(Records for locating displayed items)
------------------------------------------------------------

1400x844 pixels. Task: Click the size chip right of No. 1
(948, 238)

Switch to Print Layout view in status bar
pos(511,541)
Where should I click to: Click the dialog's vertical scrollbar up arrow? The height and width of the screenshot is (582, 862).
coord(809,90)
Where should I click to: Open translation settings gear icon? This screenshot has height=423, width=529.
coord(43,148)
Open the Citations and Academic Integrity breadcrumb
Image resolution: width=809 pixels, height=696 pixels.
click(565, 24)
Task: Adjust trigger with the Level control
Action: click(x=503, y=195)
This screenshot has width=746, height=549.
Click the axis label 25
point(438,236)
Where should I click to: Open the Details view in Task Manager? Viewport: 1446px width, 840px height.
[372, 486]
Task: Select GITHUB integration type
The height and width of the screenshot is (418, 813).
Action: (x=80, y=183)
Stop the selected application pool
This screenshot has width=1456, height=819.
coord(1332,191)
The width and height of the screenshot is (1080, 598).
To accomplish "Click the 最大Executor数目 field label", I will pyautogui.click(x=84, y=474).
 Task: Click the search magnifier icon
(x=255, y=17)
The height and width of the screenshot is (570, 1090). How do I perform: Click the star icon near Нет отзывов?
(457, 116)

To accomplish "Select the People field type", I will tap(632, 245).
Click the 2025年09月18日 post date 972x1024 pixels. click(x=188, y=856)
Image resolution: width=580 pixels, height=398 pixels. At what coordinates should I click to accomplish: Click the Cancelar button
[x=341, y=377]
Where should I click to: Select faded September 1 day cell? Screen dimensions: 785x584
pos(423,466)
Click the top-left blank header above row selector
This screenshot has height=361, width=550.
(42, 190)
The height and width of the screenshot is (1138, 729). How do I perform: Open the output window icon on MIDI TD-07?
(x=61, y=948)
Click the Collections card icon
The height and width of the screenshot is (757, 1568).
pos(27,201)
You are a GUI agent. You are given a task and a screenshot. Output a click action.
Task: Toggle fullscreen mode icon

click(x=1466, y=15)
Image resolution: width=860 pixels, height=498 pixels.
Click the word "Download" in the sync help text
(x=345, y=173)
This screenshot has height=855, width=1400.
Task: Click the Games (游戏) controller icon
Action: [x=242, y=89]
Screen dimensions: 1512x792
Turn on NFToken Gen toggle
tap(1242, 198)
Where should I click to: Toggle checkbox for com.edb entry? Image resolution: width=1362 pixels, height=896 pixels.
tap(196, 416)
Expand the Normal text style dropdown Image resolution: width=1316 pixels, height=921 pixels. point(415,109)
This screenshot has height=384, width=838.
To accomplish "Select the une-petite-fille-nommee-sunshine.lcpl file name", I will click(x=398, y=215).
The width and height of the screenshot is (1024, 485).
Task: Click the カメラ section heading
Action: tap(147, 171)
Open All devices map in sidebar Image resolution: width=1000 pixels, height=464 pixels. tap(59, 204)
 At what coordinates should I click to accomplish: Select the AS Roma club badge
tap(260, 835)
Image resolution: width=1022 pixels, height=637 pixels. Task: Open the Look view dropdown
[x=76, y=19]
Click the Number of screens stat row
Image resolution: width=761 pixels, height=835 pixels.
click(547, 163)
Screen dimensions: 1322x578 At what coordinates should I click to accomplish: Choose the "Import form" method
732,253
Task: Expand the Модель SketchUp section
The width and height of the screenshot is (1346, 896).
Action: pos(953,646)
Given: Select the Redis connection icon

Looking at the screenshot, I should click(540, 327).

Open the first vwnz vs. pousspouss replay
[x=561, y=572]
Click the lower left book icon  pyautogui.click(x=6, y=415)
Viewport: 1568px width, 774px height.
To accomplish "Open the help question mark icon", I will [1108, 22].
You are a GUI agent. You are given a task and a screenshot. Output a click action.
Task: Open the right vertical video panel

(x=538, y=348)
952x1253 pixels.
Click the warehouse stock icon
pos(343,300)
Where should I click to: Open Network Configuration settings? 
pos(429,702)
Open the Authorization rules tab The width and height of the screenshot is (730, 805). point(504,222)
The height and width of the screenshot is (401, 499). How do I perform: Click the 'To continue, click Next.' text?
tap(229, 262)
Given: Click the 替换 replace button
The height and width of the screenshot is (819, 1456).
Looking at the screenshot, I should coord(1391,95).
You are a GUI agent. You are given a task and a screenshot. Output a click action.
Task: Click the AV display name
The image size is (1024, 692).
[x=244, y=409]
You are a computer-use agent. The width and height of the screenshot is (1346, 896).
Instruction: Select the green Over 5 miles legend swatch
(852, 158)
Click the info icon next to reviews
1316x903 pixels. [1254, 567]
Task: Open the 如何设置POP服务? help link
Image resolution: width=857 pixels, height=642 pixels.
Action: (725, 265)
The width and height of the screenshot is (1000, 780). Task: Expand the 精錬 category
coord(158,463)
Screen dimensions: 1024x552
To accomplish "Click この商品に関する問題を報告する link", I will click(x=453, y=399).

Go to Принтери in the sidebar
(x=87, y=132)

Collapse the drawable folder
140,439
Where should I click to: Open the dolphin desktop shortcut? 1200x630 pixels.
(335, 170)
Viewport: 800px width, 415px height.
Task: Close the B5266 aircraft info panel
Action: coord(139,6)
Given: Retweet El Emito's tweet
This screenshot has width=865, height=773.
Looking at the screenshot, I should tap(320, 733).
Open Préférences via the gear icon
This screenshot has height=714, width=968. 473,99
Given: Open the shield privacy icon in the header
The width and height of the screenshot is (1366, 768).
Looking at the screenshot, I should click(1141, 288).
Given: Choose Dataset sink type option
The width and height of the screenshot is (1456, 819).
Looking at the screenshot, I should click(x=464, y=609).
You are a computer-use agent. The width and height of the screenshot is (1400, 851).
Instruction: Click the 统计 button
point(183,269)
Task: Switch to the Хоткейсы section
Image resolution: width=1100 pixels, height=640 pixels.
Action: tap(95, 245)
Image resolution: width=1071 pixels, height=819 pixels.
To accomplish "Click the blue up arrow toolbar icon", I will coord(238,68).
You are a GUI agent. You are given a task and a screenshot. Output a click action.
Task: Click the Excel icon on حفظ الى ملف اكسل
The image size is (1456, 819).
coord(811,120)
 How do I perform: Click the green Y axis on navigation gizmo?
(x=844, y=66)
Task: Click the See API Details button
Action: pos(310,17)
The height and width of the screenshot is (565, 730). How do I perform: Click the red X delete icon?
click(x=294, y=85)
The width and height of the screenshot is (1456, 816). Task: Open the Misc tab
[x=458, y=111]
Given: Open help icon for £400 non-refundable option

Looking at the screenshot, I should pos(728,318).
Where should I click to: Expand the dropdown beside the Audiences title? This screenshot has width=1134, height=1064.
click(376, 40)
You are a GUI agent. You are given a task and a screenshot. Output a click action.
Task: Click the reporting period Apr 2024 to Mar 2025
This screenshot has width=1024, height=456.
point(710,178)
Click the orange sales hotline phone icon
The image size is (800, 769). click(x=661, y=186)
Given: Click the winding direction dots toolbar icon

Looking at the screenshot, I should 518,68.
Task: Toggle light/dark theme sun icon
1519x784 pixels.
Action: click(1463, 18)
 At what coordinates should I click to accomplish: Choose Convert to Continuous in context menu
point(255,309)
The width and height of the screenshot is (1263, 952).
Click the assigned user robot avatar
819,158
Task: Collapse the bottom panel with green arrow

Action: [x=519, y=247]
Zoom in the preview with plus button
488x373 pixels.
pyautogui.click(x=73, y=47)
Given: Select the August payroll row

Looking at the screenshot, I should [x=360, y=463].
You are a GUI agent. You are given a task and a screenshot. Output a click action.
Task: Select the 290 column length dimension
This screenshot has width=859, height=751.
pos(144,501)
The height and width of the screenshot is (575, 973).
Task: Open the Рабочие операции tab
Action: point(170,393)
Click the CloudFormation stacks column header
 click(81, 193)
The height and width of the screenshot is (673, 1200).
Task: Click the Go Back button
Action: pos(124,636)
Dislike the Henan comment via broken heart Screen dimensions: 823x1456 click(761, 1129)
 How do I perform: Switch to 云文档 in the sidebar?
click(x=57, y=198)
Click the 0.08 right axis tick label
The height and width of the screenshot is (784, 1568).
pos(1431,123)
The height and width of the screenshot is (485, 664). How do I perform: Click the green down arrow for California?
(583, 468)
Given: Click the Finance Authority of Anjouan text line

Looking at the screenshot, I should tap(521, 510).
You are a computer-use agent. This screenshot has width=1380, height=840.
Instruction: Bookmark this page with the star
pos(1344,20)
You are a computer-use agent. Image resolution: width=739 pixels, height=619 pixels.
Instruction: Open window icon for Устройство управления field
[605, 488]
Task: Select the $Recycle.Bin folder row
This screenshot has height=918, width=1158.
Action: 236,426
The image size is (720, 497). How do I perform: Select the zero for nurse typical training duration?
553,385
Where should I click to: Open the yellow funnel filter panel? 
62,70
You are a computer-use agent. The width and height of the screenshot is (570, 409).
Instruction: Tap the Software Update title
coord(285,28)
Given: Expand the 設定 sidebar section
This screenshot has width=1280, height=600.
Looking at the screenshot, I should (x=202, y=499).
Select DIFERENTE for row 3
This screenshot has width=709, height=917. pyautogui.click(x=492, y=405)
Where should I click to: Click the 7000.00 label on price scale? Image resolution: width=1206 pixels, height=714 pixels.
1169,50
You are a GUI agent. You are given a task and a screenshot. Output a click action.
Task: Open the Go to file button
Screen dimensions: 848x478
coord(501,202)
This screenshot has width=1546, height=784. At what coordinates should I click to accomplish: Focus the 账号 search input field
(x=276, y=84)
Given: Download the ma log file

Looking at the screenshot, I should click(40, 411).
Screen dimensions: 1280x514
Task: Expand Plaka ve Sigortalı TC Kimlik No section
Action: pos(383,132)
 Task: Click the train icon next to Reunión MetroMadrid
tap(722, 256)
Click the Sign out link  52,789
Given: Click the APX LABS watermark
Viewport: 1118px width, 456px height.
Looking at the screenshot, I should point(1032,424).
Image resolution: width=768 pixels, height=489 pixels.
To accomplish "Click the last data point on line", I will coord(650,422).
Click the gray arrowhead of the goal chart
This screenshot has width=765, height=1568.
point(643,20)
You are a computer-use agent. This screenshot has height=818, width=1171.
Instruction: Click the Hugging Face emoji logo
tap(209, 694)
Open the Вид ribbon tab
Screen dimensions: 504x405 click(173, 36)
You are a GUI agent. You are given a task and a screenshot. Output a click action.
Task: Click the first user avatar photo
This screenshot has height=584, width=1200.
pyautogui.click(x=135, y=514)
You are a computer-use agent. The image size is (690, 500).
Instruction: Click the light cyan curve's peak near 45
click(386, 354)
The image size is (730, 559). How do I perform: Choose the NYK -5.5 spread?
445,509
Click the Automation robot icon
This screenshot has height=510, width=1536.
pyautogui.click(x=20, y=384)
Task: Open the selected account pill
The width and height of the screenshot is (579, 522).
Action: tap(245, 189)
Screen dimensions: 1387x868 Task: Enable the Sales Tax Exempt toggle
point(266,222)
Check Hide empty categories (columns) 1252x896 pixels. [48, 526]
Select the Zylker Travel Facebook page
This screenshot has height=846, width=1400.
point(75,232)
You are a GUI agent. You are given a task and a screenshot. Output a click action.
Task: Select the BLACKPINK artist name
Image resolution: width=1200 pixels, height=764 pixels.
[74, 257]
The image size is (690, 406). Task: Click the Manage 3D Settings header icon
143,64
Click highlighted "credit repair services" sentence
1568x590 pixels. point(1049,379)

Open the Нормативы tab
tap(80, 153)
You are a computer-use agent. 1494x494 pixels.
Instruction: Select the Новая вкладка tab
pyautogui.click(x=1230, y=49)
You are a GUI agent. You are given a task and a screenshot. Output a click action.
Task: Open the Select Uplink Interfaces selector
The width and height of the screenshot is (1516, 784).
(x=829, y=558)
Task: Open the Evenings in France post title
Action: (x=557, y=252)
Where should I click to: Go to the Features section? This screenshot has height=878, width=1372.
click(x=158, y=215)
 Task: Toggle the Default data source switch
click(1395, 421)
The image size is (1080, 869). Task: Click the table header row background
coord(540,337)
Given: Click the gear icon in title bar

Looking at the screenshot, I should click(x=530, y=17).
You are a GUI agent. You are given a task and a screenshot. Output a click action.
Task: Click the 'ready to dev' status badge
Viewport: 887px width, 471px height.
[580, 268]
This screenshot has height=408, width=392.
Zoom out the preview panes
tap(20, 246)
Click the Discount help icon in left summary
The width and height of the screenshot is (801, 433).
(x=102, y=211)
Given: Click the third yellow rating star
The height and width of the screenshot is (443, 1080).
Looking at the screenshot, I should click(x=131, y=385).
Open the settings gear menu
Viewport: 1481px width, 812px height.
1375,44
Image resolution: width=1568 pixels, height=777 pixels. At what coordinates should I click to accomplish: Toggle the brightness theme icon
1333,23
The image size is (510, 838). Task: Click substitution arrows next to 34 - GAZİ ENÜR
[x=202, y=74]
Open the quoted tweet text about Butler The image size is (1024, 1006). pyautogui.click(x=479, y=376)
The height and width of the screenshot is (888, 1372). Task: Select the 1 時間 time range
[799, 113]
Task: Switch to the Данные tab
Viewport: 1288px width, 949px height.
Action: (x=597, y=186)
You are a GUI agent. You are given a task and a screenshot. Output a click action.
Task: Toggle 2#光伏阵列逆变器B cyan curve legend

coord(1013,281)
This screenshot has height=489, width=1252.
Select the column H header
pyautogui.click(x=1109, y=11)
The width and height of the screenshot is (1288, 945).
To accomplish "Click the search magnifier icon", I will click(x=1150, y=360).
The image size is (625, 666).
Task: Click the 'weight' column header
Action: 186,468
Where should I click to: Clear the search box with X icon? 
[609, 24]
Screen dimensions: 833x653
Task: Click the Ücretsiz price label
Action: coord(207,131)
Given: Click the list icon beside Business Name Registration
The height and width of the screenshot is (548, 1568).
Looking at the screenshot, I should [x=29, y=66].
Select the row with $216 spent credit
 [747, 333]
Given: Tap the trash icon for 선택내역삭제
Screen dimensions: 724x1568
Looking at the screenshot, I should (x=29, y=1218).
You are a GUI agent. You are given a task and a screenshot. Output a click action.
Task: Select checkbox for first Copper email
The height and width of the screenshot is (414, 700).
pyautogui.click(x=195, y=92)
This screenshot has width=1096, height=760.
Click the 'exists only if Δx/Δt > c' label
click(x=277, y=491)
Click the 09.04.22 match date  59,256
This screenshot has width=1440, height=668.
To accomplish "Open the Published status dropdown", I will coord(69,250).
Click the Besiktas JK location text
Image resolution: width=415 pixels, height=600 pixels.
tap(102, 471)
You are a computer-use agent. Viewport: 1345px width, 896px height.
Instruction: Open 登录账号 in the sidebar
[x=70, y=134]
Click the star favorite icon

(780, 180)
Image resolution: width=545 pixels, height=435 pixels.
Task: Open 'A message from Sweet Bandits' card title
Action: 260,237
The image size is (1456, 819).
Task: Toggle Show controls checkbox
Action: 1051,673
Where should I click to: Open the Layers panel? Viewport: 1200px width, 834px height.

------------------------------------------------------------

__EXERCISE PROMPT__
Please give again, unchanged, the part of the entries above that opens with the line containing "Task: Toggle light/dark theme sun icon" and closes with the line containing "pos(1344,20)".

__EXERCISE RESULT__
Task: Toggle light/dark theme sun icon
1519x784 pixels.
Action: click(1463, 18)
 At what coordinates should I click to accomplish: Choose Convert to Continuous in context menu
point(255,309)
The width and height of the screenshot is (1263, 952).
Click the assigned user robot avatar
819,158
Task: Collapse the bottom panel with green arrow

Action: [x=519, y=247]
Zoom in the preview with plus button
488x373 pixels.
pyautogui.click(x=73, y=47)
Given: Select the August payroll row

Looking at the screenshot, I should [x=360, y=463].
You are a GUI agent. You are given a task and a screenshot. Output a click action.
Task: Select the 290 column length dimension
This screenshot has width=859, height=751.
pos(144,501)
The height and width of the screenshot is (575, 973).
Task: Open the Рабочие операции tab
Action: point(170,393)
Click the CloudFormation stacks column header
 click(81, 193)
The height and width of the screenshot is (673, 1200).
Task: Click the Go Back button
Action: pos(124,636)
Dislike the Henan comment via broken heart Screen dimensions: 823x1456 click(761, 1129)
 How do I perform: Switch to 云文档 in the sidebar?
click(x=57, y=198)
Click the 0.08 right axis tick label
The height and width of the screenshot is (784, 1568).
pos(1431,123)
The height and width of the screenshot is (485, 664). How do I perform: Click the green down arrow for California?
(583, 468)
Given: Click the Finance Authority of Anjouan text line

Looking at the screenshot, I should tap(521, 510).
You are a computer-use agent. This screenshot has width=1380, height=840.
Instruction: Bookmark this page with the star
pos(1344,20)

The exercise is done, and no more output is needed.